De quoi alimenter la rumeur sur l’apparition de tensions entre Jean-René Fourtou, le président du conseil de surveillance de Vivendi, et Vincent Bolloré, le premier actionnaire individuel du groupe. «Vincent Bolloré savait dès le départ que la transformation de Vivendi serait lourde et longue», dément une source proche de l’homme d’affaires. Entre le séminaire de direction de 2012 et celui tenu en fin de semaine dernière, la stratégie n’a pas changé, poursuit cette source. L’objectif reste de recentrer Vivendi sur les médias, un métier dans lequel le groupe bénéfice de positions mondiales ou européennes fortes et qui nécessite moins de capitaux que les télécoms.
«Vivendi peut financer les quelques milliards d’euros nécessaires à son développement dans les médias. En revanche, seulement numéro deux français des télécoms avec SFR, Vivendi n’a pas les dizaines de milliards nécessaires pour participer à la concentration mondiale dans ce domaine», résume le proche de Vincent Bolloré. D’où la volonté, une fois Vivendi désendetté grâce à la cession de Maroc Telecom, de mettre SFR en Bourse à moyen terme.
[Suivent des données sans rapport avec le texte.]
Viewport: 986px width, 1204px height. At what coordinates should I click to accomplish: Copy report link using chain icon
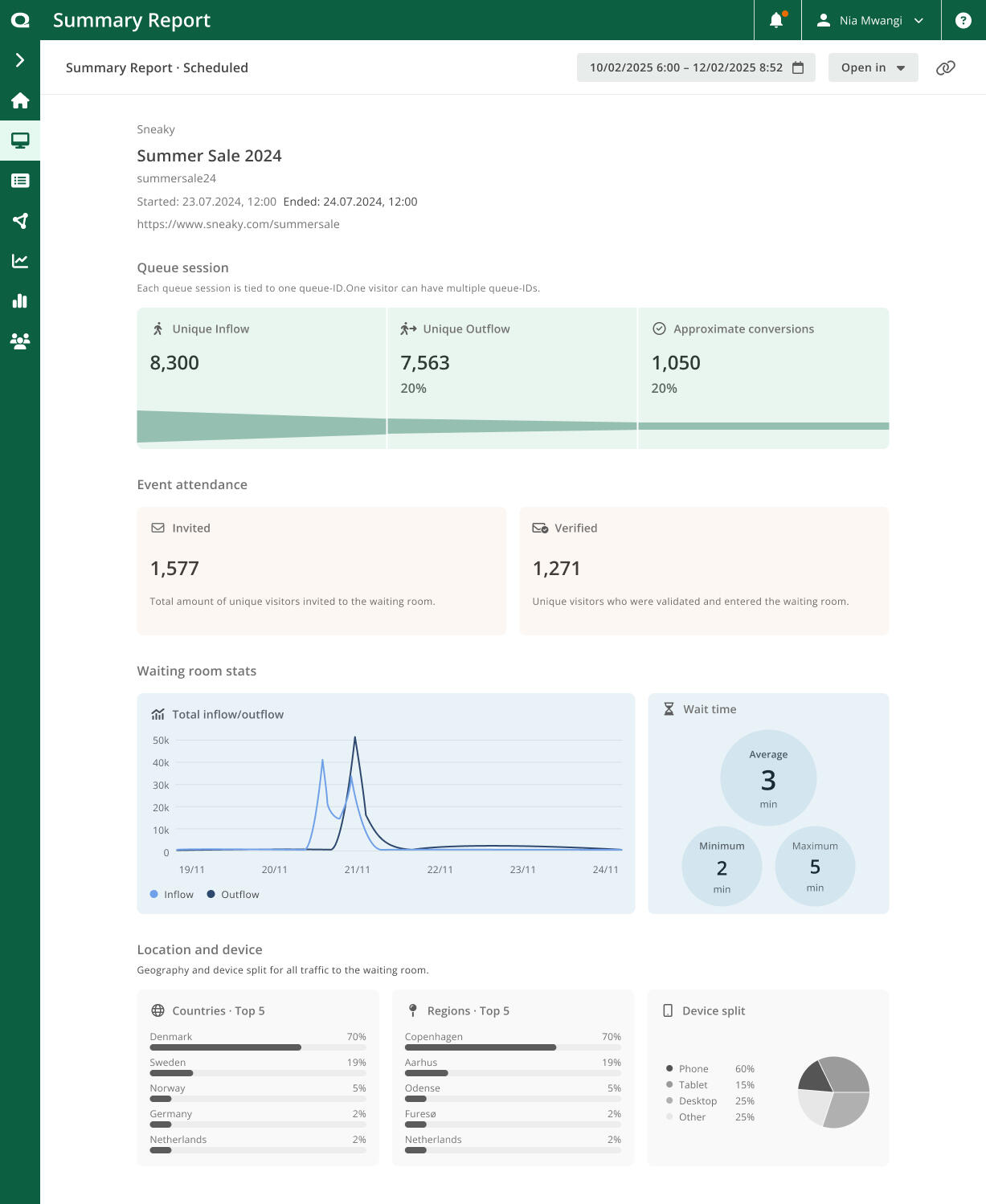[x=945, y=68]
En attendant, Vincent Bolloré gère sa position au capital. Détenteur de 5% de Vivendi, l’homme d’affaire a acheté sur le marché, entre les 11 et 13 juin, un peu plus de 103.000 titres, à un cours moyen de 14,5 euros. L’investissement, de l’ordre de 1,5 million d’euros, reste modeste à l’échelle des 500 millions d’euros engagés par le Groupe Bolloré pour compléter sur le marché la participation de 1,72% reçu en échange de ses chaînes de TNT. Il vise surtout à compenser la dilution créée par l’émission de nouvelles actions liées à des plans de stock-options.